But I see two big potential qualifications. One is about attitude and one is about the crucial difference between private and public sector organizations.
To be successful in public service a business executive needs to respect the a state's or city's public sector service obligations and public sector employees. So you have to want to make the public sector better, not different. Mayor Bloomberg is an example. He brought efficiencies to the delivery of services while respecting the role that public services play in New York.
If you want to run on a "businesses are great, governments are incompetent and spendthrifts" agenda that is about politics, not offering your business experience to the public sector. We want a business executive's skills and experience, not a government-bashing attitude. That just confuses a political position with business experience and, in addition, has little if any record of success anywhere, especially in California.

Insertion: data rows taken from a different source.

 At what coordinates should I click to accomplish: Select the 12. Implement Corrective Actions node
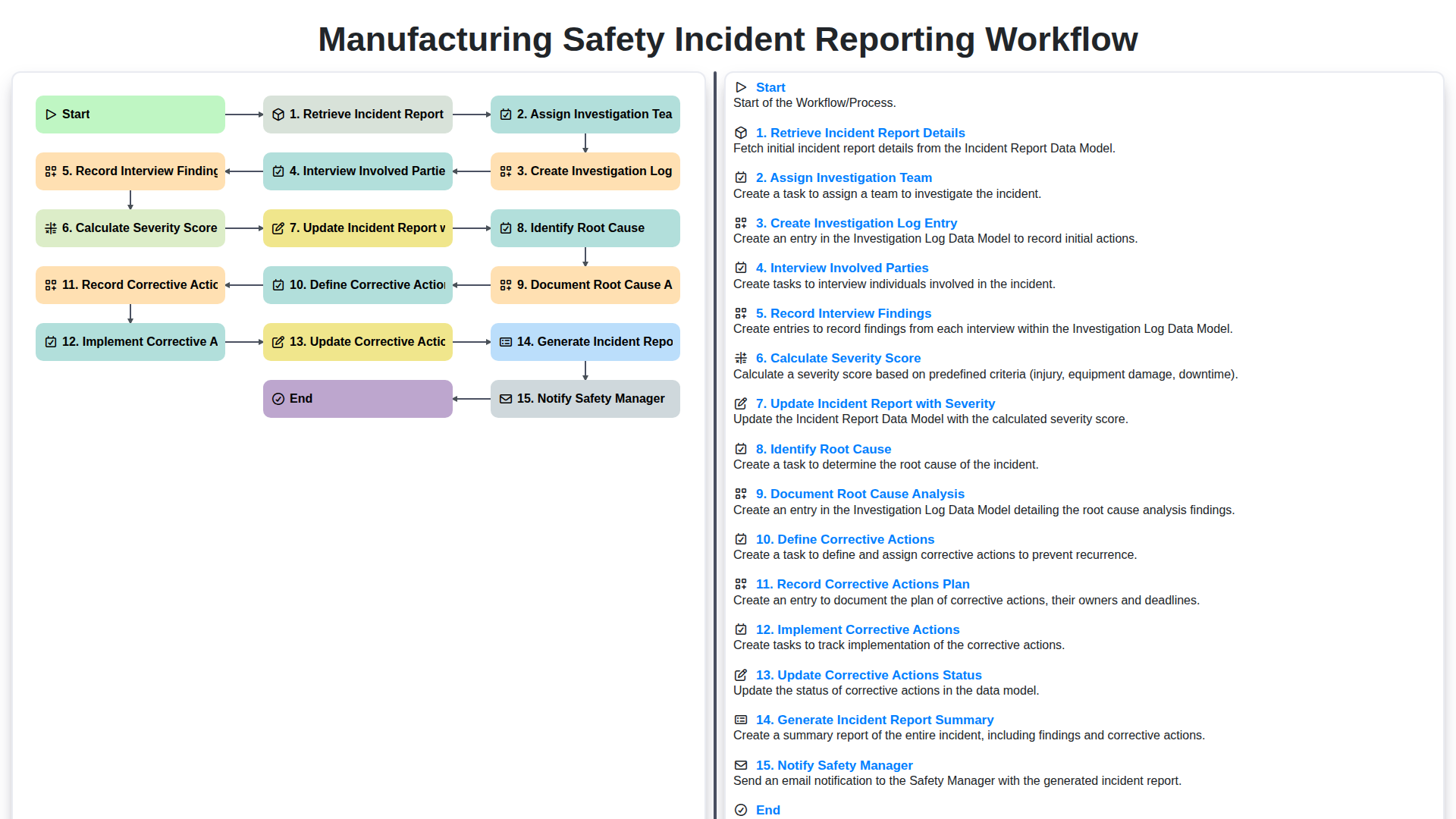click(130, 341)
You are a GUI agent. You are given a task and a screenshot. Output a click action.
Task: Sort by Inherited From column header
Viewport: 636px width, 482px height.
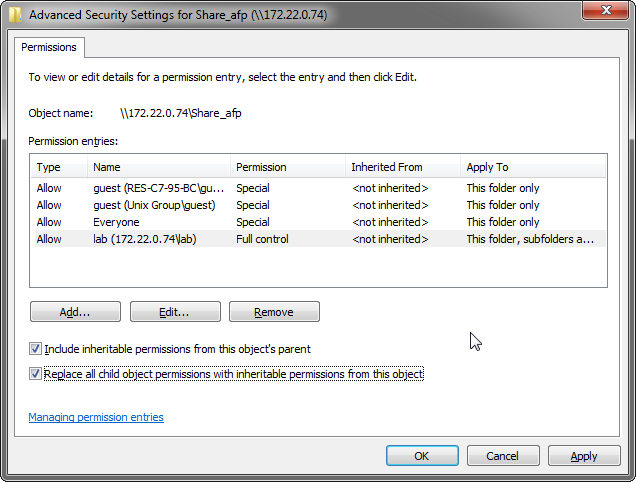[402, 167]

There, is, moreover, a crucial difference between private and public sector organizations. When private sector managers make layoffs, they are mainly driven by declines in customers/sales and profits or reorganizations as part of mergers and consolidations. These are completely appropriate responses to what the market is telling managers.

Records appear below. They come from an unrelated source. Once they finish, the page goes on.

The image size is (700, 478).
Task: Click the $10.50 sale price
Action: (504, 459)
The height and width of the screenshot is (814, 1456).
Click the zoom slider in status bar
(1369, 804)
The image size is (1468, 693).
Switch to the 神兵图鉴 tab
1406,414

However, the number of public sector "customers" almost always increases. Population growth does not stop in recessions and some public programs see an increase in demand in bad economic times.

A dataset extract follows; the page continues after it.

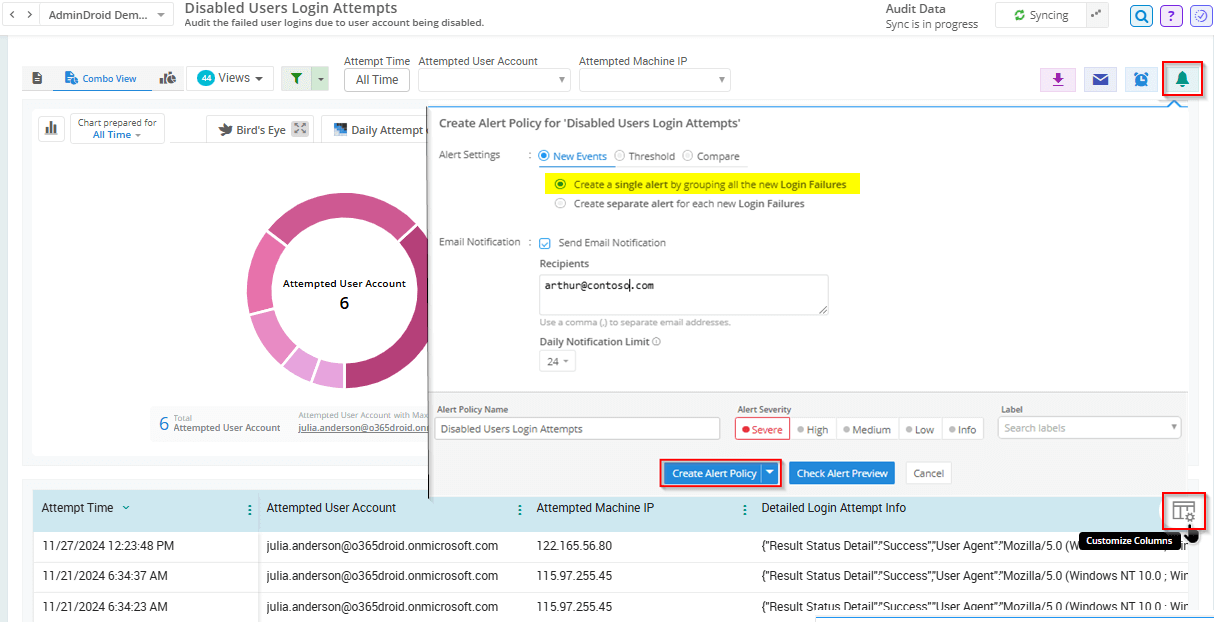Click Check Alert Preview button

click(x=842, y=473)
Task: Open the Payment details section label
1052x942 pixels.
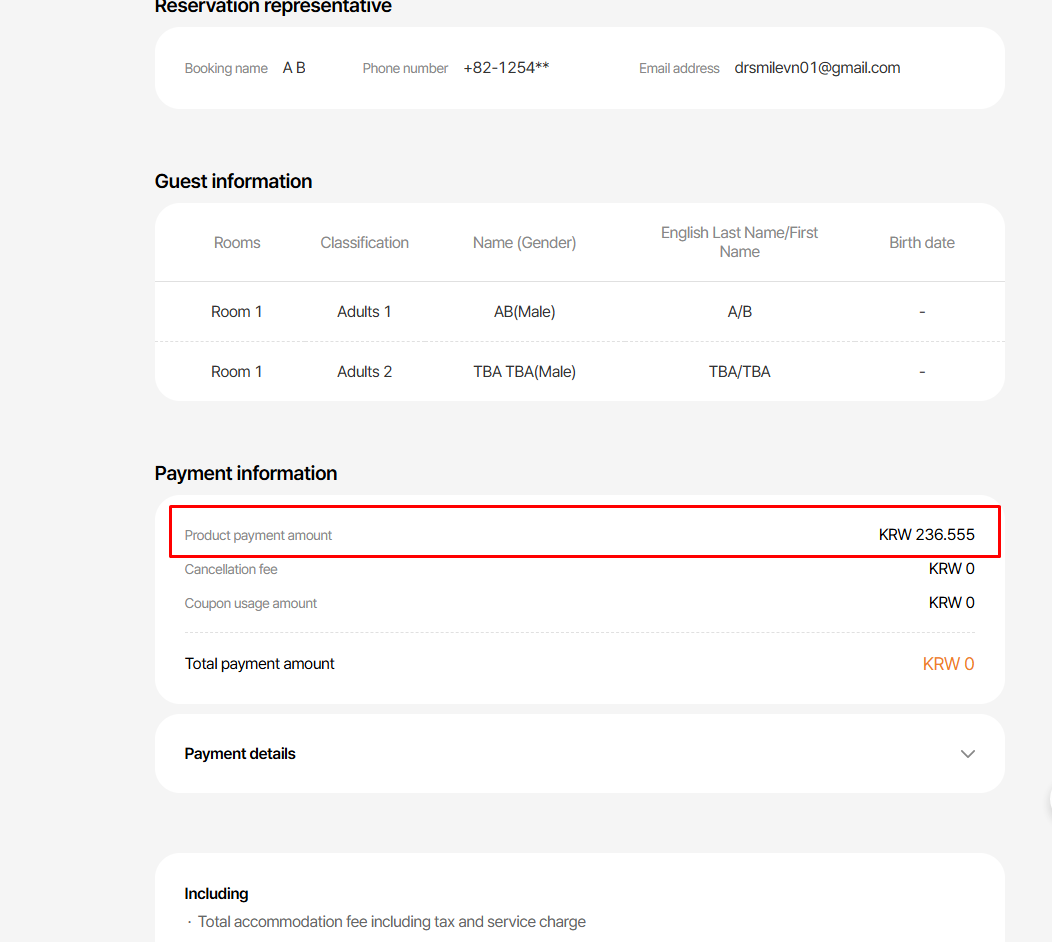Action: coord(240,754)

The state's budget challenge -- like that in Palo Alto -- results from a drop in revenues WITHOUT a drop in customers.
That is a dilemma with which business leaders have little or no experience. It doesn't mean they can't learn to deal with declining revenues and growing customer demands but their business experience will often give the wrong signals for this situation.
Public budgets, priorities and choices do not follow the rules of profit maximization.
And the "live within your means" rant is also a political statement. It is not "obvious" as a business principle that staff and service cuts are the only answer to short-term public-sector budget challenges. These are choices to be debated by residents who might prefer to pay more in taxes temporarily to maintain services.
To pass this off as a "business principle" is disingenuous. It is a legitimate political position, nothing more or less. The "means" we have to spend is our total income and if residents want to spend more on public services and less on private consumption, that is their right also.
Unfortunately both residents and elected officials usually maintain services without maintaining revenues and adopt pretend budgets. But that is another story in which many parties are complicit.
One challenge facing the new governor is that California's state and local governments have very low levels of staffing relative to the nation and most states.
www.ccsce.com/PDF
In 2009 California had the fourth lowest ratio of state government employees to population, the sixth lowest ratio of state and local employees to population and the third lowest ratio of K-12 education employees to population among all 50 statesin each case well below the national average.
There is no evidence that the state's public sector is overstaffed. Moreover, these data are for March 2009 and since then the state has seen the loss of 55,000 state and local government jobs while adding more than 600,000 residents. The next jobs report will likely add thousands to the job losses while we strive to maintain high quality education and public services.
So the experience of private-sector executives can be valuable. But if it is their experience that we want, not their politics, they need to come supporting the public sector they are running to lead.